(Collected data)
▬▬▬▬▬▬

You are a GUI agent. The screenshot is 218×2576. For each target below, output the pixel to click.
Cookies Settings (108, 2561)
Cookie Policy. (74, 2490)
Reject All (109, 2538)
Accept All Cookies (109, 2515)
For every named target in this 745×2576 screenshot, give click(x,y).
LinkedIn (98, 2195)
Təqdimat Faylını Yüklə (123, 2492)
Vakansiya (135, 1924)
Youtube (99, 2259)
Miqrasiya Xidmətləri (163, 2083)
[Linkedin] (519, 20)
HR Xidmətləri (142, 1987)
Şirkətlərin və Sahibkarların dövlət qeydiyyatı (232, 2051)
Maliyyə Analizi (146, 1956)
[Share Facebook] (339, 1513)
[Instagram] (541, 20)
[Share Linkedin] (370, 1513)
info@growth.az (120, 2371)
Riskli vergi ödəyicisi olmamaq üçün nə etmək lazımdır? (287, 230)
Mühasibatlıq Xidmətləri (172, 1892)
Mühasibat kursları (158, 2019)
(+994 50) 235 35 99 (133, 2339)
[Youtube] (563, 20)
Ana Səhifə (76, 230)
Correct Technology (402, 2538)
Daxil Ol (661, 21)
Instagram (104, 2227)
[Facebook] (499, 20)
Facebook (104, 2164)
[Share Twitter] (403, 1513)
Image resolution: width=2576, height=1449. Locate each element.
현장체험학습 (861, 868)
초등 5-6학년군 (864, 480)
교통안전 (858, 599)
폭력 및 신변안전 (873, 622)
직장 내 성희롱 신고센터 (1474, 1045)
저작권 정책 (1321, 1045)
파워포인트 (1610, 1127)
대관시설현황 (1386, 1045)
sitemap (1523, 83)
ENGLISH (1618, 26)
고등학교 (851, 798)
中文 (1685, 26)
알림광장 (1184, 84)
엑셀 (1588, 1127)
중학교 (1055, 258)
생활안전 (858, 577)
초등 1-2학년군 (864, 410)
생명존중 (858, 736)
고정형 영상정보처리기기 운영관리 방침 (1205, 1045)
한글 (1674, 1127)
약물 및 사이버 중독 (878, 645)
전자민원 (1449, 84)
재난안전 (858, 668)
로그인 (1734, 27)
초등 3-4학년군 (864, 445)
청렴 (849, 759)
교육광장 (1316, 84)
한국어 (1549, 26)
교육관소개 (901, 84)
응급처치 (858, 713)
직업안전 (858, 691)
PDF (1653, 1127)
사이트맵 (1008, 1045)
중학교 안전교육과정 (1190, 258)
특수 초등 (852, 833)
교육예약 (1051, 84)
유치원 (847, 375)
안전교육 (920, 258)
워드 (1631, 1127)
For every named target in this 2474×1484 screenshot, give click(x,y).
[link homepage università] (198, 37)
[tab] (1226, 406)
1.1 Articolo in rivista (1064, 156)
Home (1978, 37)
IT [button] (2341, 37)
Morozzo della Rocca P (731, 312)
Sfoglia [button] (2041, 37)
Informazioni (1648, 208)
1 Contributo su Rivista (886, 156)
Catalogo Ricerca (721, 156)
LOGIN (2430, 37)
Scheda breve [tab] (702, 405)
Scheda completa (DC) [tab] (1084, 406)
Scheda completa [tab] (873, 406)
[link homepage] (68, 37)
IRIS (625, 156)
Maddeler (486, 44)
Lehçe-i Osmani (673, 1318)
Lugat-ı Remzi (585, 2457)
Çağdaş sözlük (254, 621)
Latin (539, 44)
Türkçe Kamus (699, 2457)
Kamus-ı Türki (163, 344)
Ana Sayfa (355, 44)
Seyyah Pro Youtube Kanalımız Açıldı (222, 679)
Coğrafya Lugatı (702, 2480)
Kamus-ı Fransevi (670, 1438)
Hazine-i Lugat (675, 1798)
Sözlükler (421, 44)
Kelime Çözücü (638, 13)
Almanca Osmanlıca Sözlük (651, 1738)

▬▬▬▬▬▬

- **Problem to solve**: Only exact copies of the lines from the one containing "대관시설현황 (1386, 1045)" to the end of the records belong in the answer.

- **Task solution**:
대관시설현황 (1386, 1045)
sitemap (1523, 83)
ENGLISH (1618, 26)
고등학교 (851, 798)
中文 (1685, 26)
알림광장 (1184, 84)
엑셀 (1588, 1127)
중학교 (1055, 258)
생활안전 (858, 577)
초등 1-2학년군 (864, 410)
생명존중 (858, 736)
고정형 영상정보처리기기 운영관리 방침 (1205, 1045)
한글 (1674, 1127)
약물 및 사이버 중독 (878, 645)
전자민원 (1449, 84)
재난안전 (858, 668)
로그인 (1734, 27)
초등 3-4학년군 (864, 445)
청렴 (849, 759)
교육광장 (1316, 84)
한국어 (1549, 26)
교육관소개 (901, 84)
응급처치 (858, 713)
직업안전 (858, 691)
PDF (1653, 1127)
사이트맵 (1008, 1045)
중학교 안전교육과정 (1190, 258)
특수 초등 (852, 833)
교육예약 (1051, 84)
유치원 (847, 375)
안전교육 (920, 258)
워드 (1631, 1127)
For every named target in this 2474×1484 screenshot, give click(x,y).
[link homepage università] (198, 37)
[tab] (1226, 406)
1.1 Articolo in rivista (1064, 156)
Home (1978, 37)
IT [button] (2341, 37)
Morozzo della Rocca P (731, 312)
Sfoglia [button] (2041, 37)
Informazioni (1648, 208)
1 Contributo su Rivista (886, 156)
Catalogo Ricerca (721, 156)
LOGIN (2430, 37)
Scheda breve [tab] (702, 405)
Scheda completa (DC) [tab] (1084, 406)
Scheda completa [tab] (873, 406)
[link homepage] (68, 37)
IRIS (625, 156)
Maddeler (486, 44)
Lehçe-i Osmani (673, 1318)
Lugat-ı Remzi (585, 2457)
Çağdaş sözlük (254, 621)
Latin (539, 44)
Türkçe Kamus (699, 2457)
Kamus-ı Türki (163, 344)
Ana Sayfa (355, 44)
Seyyah Pro Youtube Kanalımız Açıldı (222, 679)
Coğrafya Lugatı (702, 2480)
Kamus-ı Fransevi (670, 1438)
Hazine-i Lugat (675, 1798)
Sözlükler (421, 44)
Kelime Çözücü (638, 13)
Almanca Osmanlıca Sözlük (651, 1738)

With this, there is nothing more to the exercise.